2. Your newborn’s unusual reflexes

Newborns are really amazing. If you remember seeing your new tiny one use her rooting reflex to find a nipple to eat the first time, you’ve witnessed Mother Nature at work. Besides this basic survival reflex, newborns have other mysterious reflexes that have puzzled scientists for years.

For example, when you hold an infant upright in a standing position (while supporting her head), she will instinctively make a stepping motion. It may seem like this is just practice for learning to walk, but curiously newborns lose this reflex after about two months.

Another reflex that happens to be super cute is the fact that newborns instinctively grasp something put into their palm. Your infant holding your comparatively huge finger sure makes for a sweet memory, but it’s actually their Palmar reflex at work.

Curious fact—you don’t have to pry your baby’s hand open to get her to let go. Just stroke the back of her hand and she’ll probably release her grip. Helpful to know when she’s gripped your hair (ouch!).
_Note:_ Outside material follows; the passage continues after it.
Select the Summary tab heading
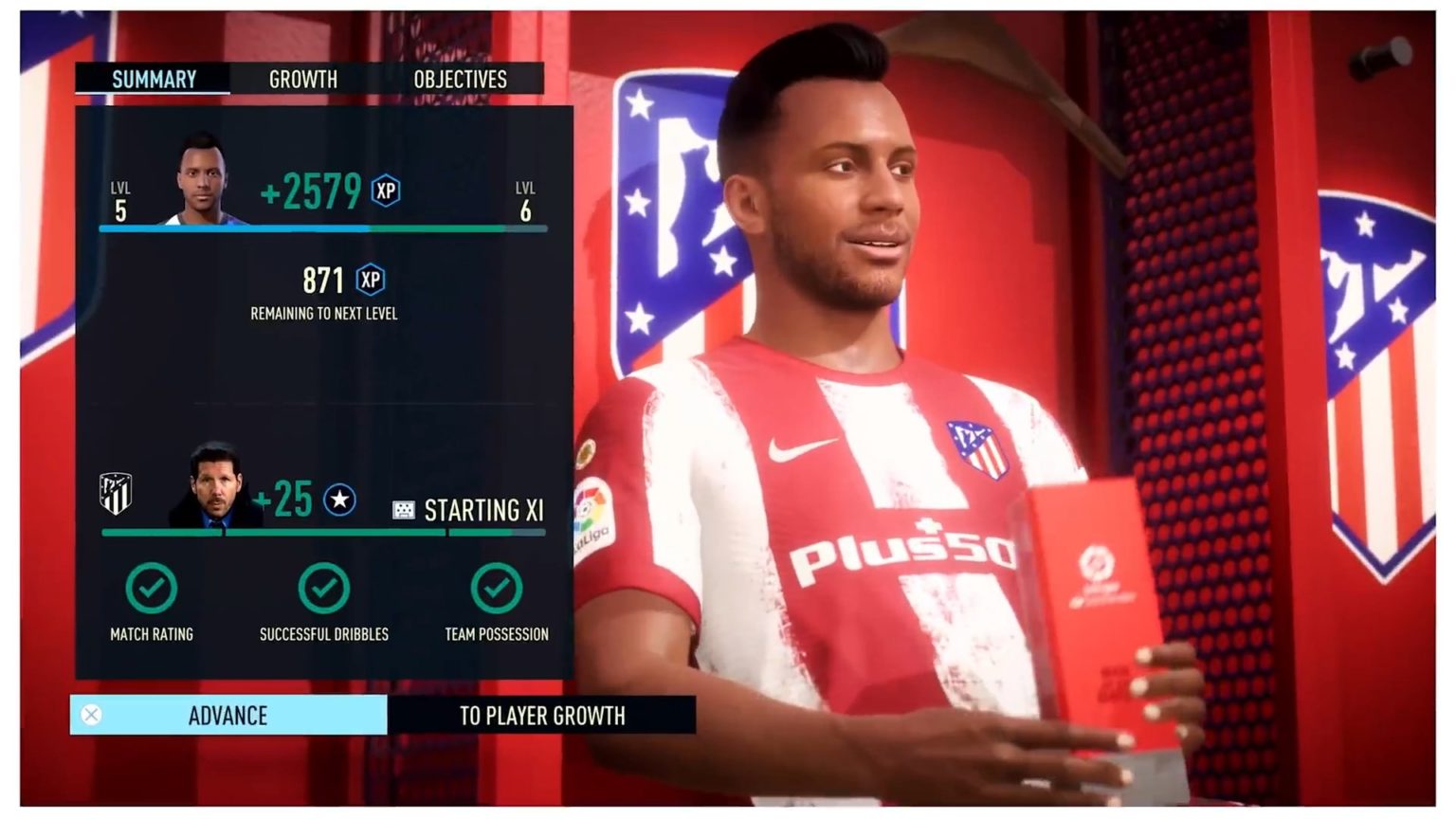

Take those pictures soon because this reflex relaxes around 6 months of age.

3. Your child’s spirited temperament

Is your baby the one who cries at the drop of a hat (or ring of a doorbell)? Is your toddler then one that refuses to be buckled in the car seat or throws a tantrum of epic proportions when they don’t get that toy at Target? Well, you’re in luck! All your patience and loving guidance will pay off.

We know from several studies now that children with “difficult” temperaments are actually more sensitive to a lot of things, including parental guidance. With caring, responsive parents, children with spirited temperaments are not at greater risk for behavior problems than kids with “easy” temperaments.

Additionally, it turns out that strong-willed kids who tend to question authority often turn out to be the most creative, think-outside-the-box entrepreneurs and leaders.

4. Pushing academics

In today’s competitive parenting environment, there is an underlying sense that early academic achievement is better. Your friend at the playdate might not come out and say that her 4 year old can already read, but somehow you end up knowing this fact before the day is out.

What research tells us, however, is that young children learn best through play. Play is the engine of learning for little ones. Sure, preschoolers might recite back words or letters they learn from flashcards, but the lesson will “stick” better if they learned that lesson through a game or song.

Rather than enrolling your preschooler in a rigorous academic school, focus on engaging with their interests and play. Reading classic stories, playing with blocks, and answering all those “why” questions will serve your little one better than worksheets and flashcards.

5. Your child’s intense love of dinosaurs, trains, dolls, etc.

Many kids go through a phase where they are really into a certain toy or interest. For many kids it’s dinosaurs. They learn all the names, what they eat, where they lived, and many more facts that you could ever remember. For other kids, it might be trains or butterflies. This usually happens around age four to six, when kids have a good grasp of language and can soak up new information like sponges.

So what is behind this intense interest in one thing? Researchers tell us that this intensity is actually a great aspect of kids’ learning. With this laser focus, they build essential skills like longer attention span, information processing and confidence in their abilities.

This is the perfect example of play-based learning, which we know is the ideal way for kids to learn anything. Kids take something they are already interested in (like dinosaurs) and expand their knowledge in every way they can—playing with toys, reading books and telling their parents.

So take heart, and take a deep breath. That little creature you are raising is really quite amazing.